Данный отрывок:
◆ ◆ ◆ ◆ ◆ ◆ ◆
Вторая сложность, на мой взгляд, даже более серьезная, заключается в том, что случается обратная ситуация, когда узнавание происходит, и это еще хуже, поскольку можно всю жизнь читать кого-нибудь из древних, ни разу не споткнувшись о противоречие или неясность. Часто именно так читают отцов церкви, ожидая найти там то, что мы априорно определяем для себя как православие. Разумеется, в текстах это находят. Речь, конечно, идет не только об отцах церкви, но и, например, о диалогах Платона. Т.е. мы вооружаемся некоей ортодоксальной версией теории идей: сначала вычитываем ее из учебников, затем находим в диалоге, успокаиваемся и говорим себе, что мы прочитали Платона и поняли его.

В этом плане не устарело замечание основоположника дисциплины под названием герменевтика Фридриха Шлеермахера, который сказал, что само собой приходит только непонимание: если мы что-то не понимаем, объяснять нужно не только эти темные места, поскольку непонимание темных мест является следствием того, что мы не поняли какие-то более простые места.

В большинстве случаев, если мы не сталкиваемся с такими противоречиями в тексте, это означает, что все это время мы читали сами себя и использовали текст лишь как предлог для того, чтобы подкрепить уже сложившуюся систему взглядов и не сделали настоящей попытки понимания. Такая попытка должна начинаться с вопроса. Вопрос, в свою очередь, возникает там, где наши ожидания от текста оказываются нарушены. Такая ситуация противоречия является первым шагом на пути к диалогу с текстом, и сигналом о том, что внутреннее единство этого сочинения нам пока недоступно.

Например, существует традиция читать «Исповедь» Августина либо как исповедь, т.е. интимный текст, у которого есть лишь один адресат – Бог, либо как автобиографию. Тут же возникает вопрос: если это интимная исповедь, то зачем же ее публиковать? И опять-таки: зачем в интимной исповеди нужно подробное рассуждение о природе времени, которое мы находим в одиннадцатой книге?

Мы с трудом себе представляем такое рассуждение в рамках того, что в нашем представлении является исповедью. Если это автобиография, то зачем нужны последние главы этой «Исповеди», которые полностью посвящены проблеме экзегезы Священного Писания?
◆ ◆ ◆ ◆ ◆ ◆ ◆
Исходные данные:
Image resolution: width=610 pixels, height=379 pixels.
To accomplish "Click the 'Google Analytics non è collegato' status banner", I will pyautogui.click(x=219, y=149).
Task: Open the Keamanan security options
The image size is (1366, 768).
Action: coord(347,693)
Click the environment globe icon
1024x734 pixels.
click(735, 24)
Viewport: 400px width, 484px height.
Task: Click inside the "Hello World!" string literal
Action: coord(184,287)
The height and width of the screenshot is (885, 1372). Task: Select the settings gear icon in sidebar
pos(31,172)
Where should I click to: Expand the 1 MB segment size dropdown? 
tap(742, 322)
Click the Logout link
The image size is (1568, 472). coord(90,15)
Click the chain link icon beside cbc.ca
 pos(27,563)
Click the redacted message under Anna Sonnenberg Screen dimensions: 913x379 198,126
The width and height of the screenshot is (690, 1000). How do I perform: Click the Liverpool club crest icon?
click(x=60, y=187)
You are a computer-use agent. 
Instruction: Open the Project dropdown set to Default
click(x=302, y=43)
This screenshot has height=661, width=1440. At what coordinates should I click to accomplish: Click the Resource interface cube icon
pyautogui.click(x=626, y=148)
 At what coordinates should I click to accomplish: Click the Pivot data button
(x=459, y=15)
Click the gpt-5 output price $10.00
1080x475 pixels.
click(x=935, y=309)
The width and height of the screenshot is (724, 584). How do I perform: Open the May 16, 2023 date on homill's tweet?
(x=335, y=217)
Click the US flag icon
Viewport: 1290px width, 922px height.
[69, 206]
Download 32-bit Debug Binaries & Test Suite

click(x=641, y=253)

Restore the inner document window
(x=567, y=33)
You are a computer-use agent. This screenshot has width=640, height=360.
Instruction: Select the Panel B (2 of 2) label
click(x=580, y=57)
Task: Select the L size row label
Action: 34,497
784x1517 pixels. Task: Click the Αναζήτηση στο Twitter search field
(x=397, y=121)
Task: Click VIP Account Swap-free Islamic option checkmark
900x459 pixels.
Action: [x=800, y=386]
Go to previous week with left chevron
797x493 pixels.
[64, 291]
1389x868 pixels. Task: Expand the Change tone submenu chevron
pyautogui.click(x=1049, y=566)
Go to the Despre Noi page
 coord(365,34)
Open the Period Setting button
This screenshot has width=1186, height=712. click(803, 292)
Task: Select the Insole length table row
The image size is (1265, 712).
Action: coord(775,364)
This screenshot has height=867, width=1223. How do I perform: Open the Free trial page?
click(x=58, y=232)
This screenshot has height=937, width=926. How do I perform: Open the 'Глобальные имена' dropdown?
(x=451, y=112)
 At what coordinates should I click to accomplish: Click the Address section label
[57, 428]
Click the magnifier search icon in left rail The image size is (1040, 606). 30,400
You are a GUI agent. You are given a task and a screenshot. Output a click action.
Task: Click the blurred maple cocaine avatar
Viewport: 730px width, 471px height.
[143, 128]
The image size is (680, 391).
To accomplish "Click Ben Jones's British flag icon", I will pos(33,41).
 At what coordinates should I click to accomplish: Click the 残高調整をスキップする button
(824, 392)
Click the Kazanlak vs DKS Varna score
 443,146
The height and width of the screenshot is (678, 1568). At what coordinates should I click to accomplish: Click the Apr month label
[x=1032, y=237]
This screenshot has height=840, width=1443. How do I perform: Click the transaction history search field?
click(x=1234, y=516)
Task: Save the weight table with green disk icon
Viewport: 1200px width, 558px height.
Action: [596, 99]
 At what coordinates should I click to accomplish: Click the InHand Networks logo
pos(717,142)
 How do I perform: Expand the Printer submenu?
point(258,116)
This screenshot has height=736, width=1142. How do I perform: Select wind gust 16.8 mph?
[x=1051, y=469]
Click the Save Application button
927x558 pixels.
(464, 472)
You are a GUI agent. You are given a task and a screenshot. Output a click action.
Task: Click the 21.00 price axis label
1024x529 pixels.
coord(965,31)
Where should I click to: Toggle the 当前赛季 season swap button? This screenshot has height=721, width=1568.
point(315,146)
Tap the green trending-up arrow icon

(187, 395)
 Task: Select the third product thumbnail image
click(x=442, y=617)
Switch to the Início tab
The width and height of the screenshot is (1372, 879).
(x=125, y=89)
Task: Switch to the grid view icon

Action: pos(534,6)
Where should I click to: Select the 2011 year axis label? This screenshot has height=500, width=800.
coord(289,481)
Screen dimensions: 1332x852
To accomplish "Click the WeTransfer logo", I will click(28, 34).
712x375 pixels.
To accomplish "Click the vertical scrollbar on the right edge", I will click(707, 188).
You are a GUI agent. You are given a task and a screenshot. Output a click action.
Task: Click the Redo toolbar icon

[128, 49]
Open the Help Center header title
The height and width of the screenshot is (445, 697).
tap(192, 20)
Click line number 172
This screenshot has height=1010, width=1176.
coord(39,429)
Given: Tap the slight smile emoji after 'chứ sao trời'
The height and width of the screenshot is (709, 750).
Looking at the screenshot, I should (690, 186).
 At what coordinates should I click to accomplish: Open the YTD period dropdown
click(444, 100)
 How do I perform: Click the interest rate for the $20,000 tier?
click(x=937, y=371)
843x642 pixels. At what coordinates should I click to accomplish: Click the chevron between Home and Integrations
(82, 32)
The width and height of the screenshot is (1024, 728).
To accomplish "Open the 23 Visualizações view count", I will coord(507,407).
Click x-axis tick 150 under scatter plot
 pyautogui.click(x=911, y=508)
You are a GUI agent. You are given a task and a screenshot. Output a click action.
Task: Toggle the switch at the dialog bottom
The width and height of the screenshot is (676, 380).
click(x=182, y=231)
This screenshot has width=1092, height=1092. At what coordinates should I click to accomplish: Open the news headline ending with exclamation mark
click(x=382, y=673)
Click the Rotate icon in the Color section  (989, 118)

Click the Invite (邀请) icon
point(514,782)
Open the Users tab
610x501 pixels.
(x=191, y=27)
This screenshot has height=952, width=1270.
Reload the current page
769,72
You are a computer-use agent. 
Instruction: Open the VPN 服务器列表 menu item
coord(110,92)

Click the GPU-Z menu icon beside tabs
◆ ◆ ◆ ◆ ◆ ◆ ◆
Задание 1: Кого отрывок называет основоположником герменевтики?
Задание 2: Выпишите из отрывка без изменений часть, которая открывается словами «Например, существует традиция» и заканчивается на «в одиннадцатой книге?».
Опирайтесь только на отрывок.

Ответ 1: Фридриха Шлеермахера.

Ответ 2:
Например, существует традиция читать «Исповедь» Августина либо как исповедь, т.е. интимный текст, у которого есть лишь один адресат – Бог, либо как автобиографию. Тут же возникает вопрос: если это интимная исповедь, то зачем же ее публиковать? И опять-таки: зачем в интимной исповеди нужно подробное рассуждение о природе времени, которое мы находим в одиннадцатой книге?